Some of the careers chosen by geography graduates will require or benefit from further study, so this should be considered carefully. The University of Plymouth offers the following postgraduate study options that could be of interest to geography graduates:  

You should consider the financial implications of further study as well as selecting a programme that suits your interests, learning style and future career direction. The following websites are a good starting point for exploring postgraduate options, but you may also benefit from talking to a Careers Consultant about your particular situation.  

Some useful websites to help you find a suitable post-graduate programme;  

Careers Service support

Accessing support from the Careers Service couldn’t be easier, come along to the Careers Service Helpdesk in the Student Hub or access our 24/7 online resources.

There is a wide range of support available from skills workshops to events, placements and internships advice, 1-2-1 appointments and help getting started with LinkedIn.

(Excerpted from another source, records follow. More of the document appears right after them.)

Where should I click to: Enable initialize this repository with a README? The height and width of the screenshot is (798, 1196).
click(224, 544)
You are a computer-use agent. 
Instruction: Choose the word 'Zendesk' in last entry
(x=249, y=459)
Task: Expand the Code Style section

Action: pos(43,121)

Our bite-sized Skills Workshops can give your career the boost it needs. Choose from a range of topics:

  • effective career planning
  • job hunting techniques
  • finding part-time work
  • CVs and interviews
  • mastering LinkedIn
  • and more.

Workshops are delivered by the Careers Service; however, they are also an opportunity to learn from your peers, share experiences and ask questions. Visit myCareer to see the full range of activities and to book your place.

Connect with graduates

Build your network and job sector knowledge using LinkedIn’s alumni tool. This will allow you to see the career journeys of graduates from your programme, the qualifications they completed, the skills they developed and employers they worked for. You can then ‘connect’ with people of interest.

  • Search LinkedIn for ‘University of Plymouth’
  • click on ‘Alumni’
  • filter the results by subject, sector, company or location.

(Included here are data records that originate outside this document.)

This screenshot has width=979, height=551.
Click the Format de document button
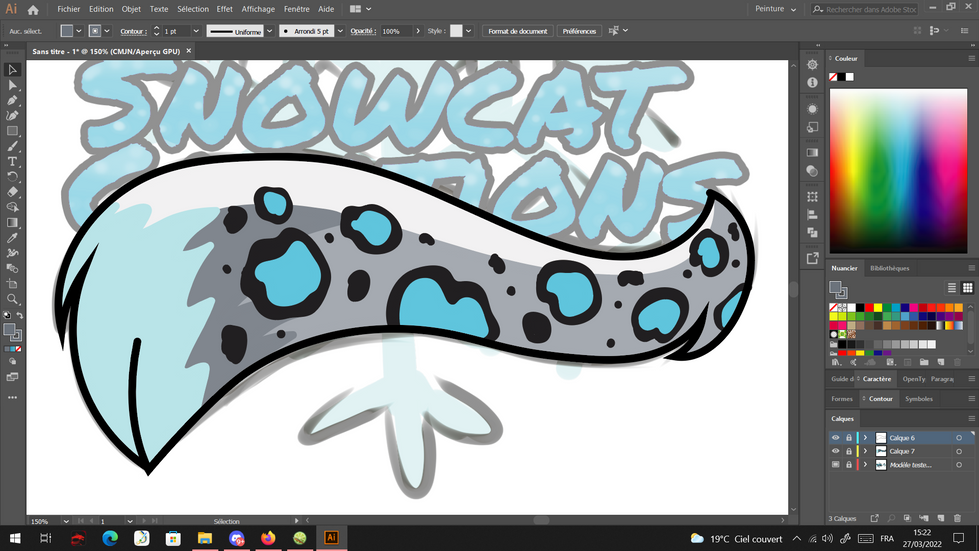click(519, 31)
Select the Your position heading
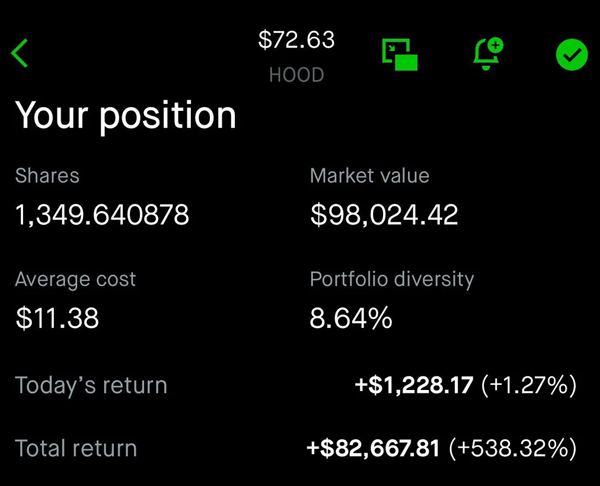The width and height of the screenshot is (600, 486). pos(126,116)
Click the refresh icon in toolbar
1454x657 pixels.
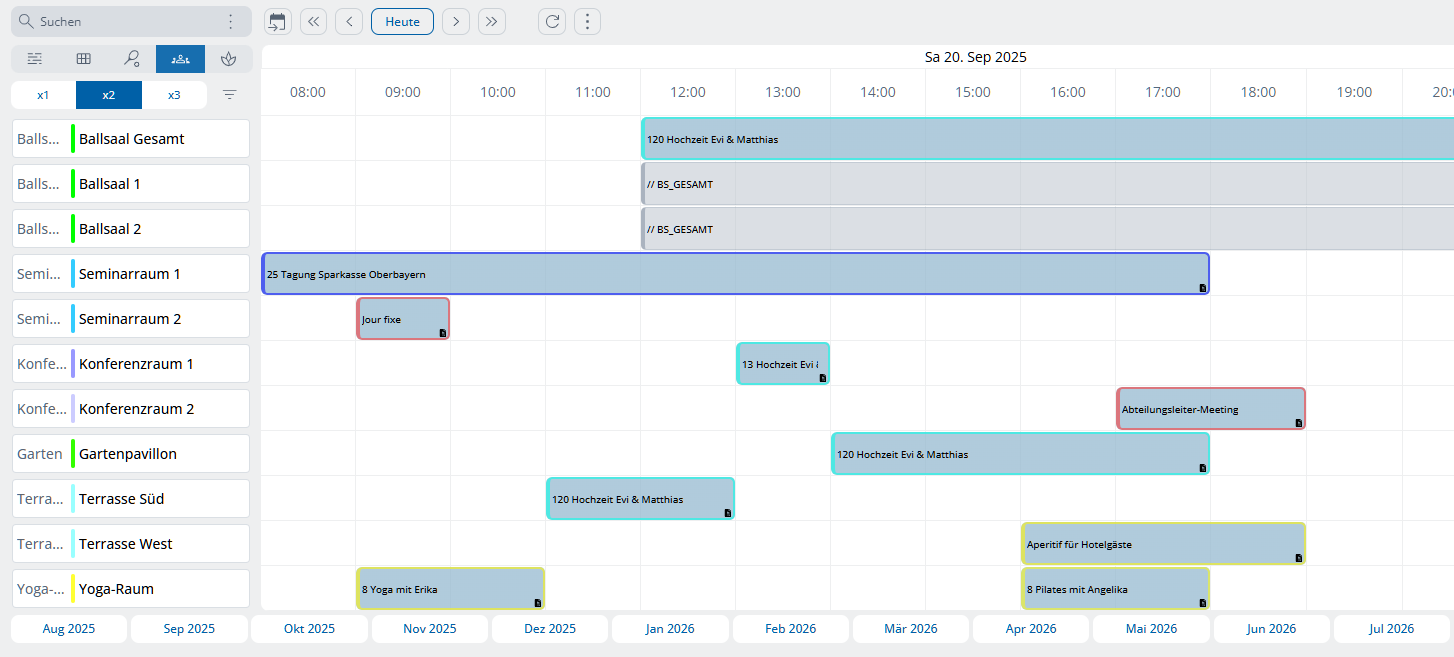(551, 22)
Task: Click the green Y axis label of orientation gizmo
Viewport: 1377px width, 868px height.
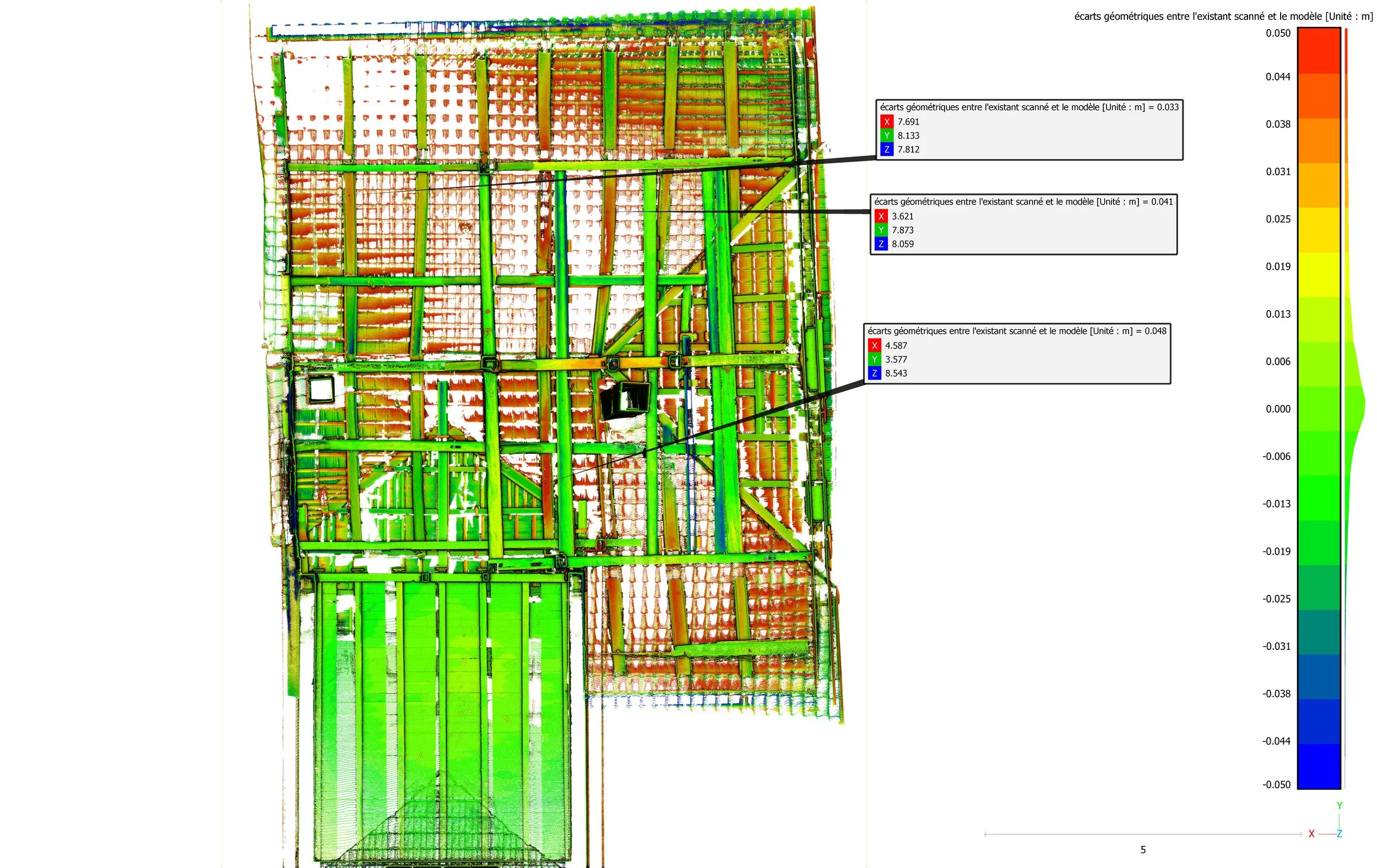Action: pyautogui.click(x=1339, y=806)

For more information about the alumni tool click on LinkedIn alumni tool guide. If you are looking for help to set up or learn how to make the most out of your LinkedIn profile, click on the LinkedIn guide for students or come to one of our workshops.

Other advice and guidance

Gain work experience

Undertaking work experience in your first and second years will help you stand out from the crowd when the time comes for you to complete applications for graduate employment and further study. Work experience develops valuable skills and qualities that employers are looking for and is essential for many roles. It can also help you to confirm or rule out particular career choices. Furthermore, experience in the workplace can bring you into contact with people who may be able to assist you at the beginning of your career.

You have plenty of options open to you. You could apply for a placement year, work part-time around your studies, undertake volunteering or approach organisations directly to negotiate short periods of work experience. Some organisations offer paid internships over the summer or of one year’s duration.

The University of Plymouth Students’ Union also offers a wide range of volunteering opportunities.

Clubs & Societies

Engaging in a sport or society shows employers you are engaged and seek out opportunities, it also helps you improve your teamwork, communication and negotiation skills. Committee members develop leadership, diplomacy and organisational skills and will gain experience of meetings, handling funds, and society promotion

You may choose to join a society that is specifically linked to geography such as GeogSoc or take the opportunity to explore the huge range of clubs, societies and sports, all of which can help you to broaden your horizons and explore new interests.

Tutor and academic support

Your tutor and other academic staff are an excellent source of support for your career development. They will have experience and contacts across industry and academia, so do approach them for advice and insights into careers you are considering. Your tutor will ultimately be writing references for your employment or further study applications, therefore establishing a positive relationship with this person is invaluable.